10 Minutes With Flo Carr

Each week I spend 10 minutes with someone from the cultural-sector-meets-digital and ask them about their career, opinions, and what’s on their radar.

This week I spoke with Flo Carr, whom I’ve been working with for about a year on the Insights Alliance.

Flo Carr, Associate at Indigo

Never be nervous about trying something new: whether it’s a project, a system, a piece of analysis, do not think that you can’t do something. With the right support, you can do anything. 


☕ Tea or coffee?

Coffee, sadly instant (usually it would not be!).

💼 About your career and where you are now: accidental or intentional?

Probably accidental!

My approach to a career has always been to be happy in my job, and if something comes up and feels right, to trust my instinct. I’ve never really had a long term plan – but I do have some long-long term goals, but to get there I prefer to trust my instincts and be happy with what I’m doing.

Theatre has always been a hobby for me, even before I graduated. I studied Classics at the University of Cambridge, but I was not a very diligent student because I spent all of my time in the amazing student theatre. My first job was working there (ADC Theatre at the University of Cambridge) as a Marketing and Front of House Manager, and then Theatre Manager. It’s an amazing place, and brilliant people have come out of there. It was my dream job!

I then worked for Cambridge Live as their Press & Marketing Manager. It was brilliant, I got to work on the Cambridge Folk Festival, and it’s where I stepped out of the student world to go into a broader range of cultural events and city-wide programmes. 

I then moved to London and became the English National Opera’s CRM Executive: that gave me lots of experience of working in a much bigger company, it was in the opera world, and I specialised in CRM & email strategy and marketing for 3 years, which I really loved.

I moved to the Arcola Theatre, a brilliant off-West End producing theatre, as Head of Communications & Marketing in 2019, but unfortunately with COVID, I ended up furloughed in April 2020. During that time, I started helping Katy Raines at Indigo on the After the Interval national sentiment survey. A year later and I’m now working full-time for Indigo!

📚 Describe your current job

Indigo is a cultural sector consultancy specialising in all things marketing, fundraising and data. We work with a range of cultural clients on audience development strategy, CRM, fundraising, systems, business strategy… In the last year we have also moved more into large scale national cultural audience sentiment tracking with the COVID recovery surveys (After the Interval, Act 2, and now Culture Restart): we have been tracking audience sentiment around COVID, intention to return, and consumption of digital. The Indigo team are fantastic, I love the variety of projects I get to work on and it has been amazing to be able to provide this vital audience data to the sector during COVID.

🤩 What are you working on right now that you’re particularly enjoying?

I’m working on a project called Tramway Revisited: it’s different to anything I’ve worked on before.

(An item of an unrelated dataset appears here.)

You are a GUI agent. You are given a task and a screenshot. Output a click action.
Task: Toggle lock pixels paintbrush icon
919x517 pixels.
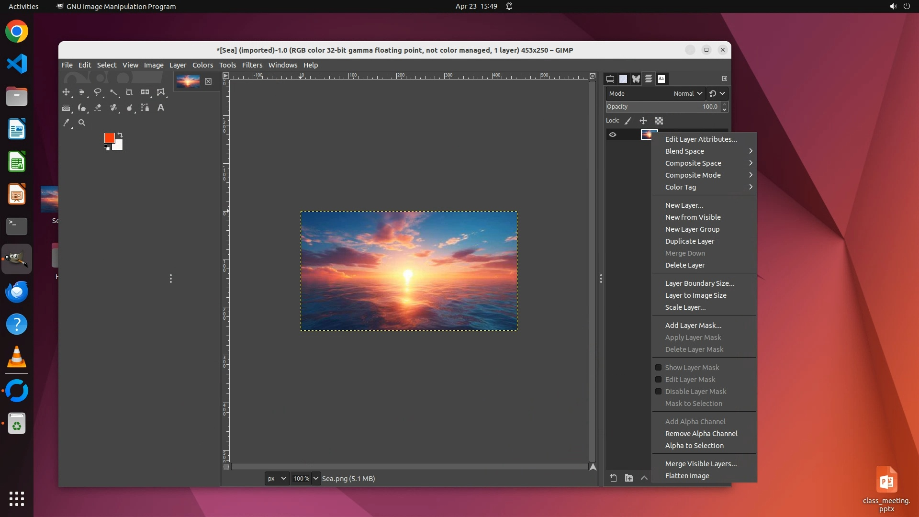[x=628, y=121]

It’s funded by Innovate UK: the goal is to develop a toolkit of some kind to support venues, producers and audiences to return to live events after COVID.

It has involved so far developing a ‘digital twin’ of Tramway in Glasgow: we’re looking at how we can do different outputs for audiences to explore this virtual space, to understand COVID measures that are in place, how producers can use that to plan shows, how venues can use it to plan their audience management…

We’re also exploring how that might work post-COVID, and whether there are possibilities for widening access, using it to push the idea of a full ‘relaxed’ venue where anyone could understand what the venue would be like ahead of their visit.

Indigo’s bit in that project is all about understanding the audience appetite for this.

📣 What’s happening in the industry that’s on your radar?

At the moment it’s the hybrid between digital and live experiences. I’ve got tickets for Dream Online at the RSC, which I am so excited about. I think a lot of people are really excited to see what this digital disruption time will bring to the industry, and how that’s going to change things in the future. There is a lot of potential for more hybrid experiences in theatre in the future.

📖 Anything you’d recommend to read/watch/listen to?

I’ve been listening to a podcast lately called More or Less on BBC Sounds: they’re 10-minute episodes looking at a statistic or figure from that week and breaking it down, so it’s about helping people to understand data and what it means in different contexts. In just 10 minutes you get a really interesting and entertaining deep dive into it.

I’ve been reading a brilliant book called Culture is Bad for You: Inequality in the Cultural and Creative Industries written by Orian Brook, Dave O’Brien and Mark Taylor: it challenges all the things we tell ourselves in the industry about the power of culture and examines who is currently working in the sector, looking at race, class, gender, who is being excluded from these occupations and what that means about the work being produced and who then goes on to consume that. So it’s about a cycle of exclusion and inequality in culture. 

💡 What advice would you give someone who would like to do what you do?

Never be nervous about trying something new: whether it’s a project, a system, a piece of analysis, do not think that you can’t do something. Have a go and normally you find that you can do it! Especially if you’re willing to ask for advice from the right people, then you can do anything.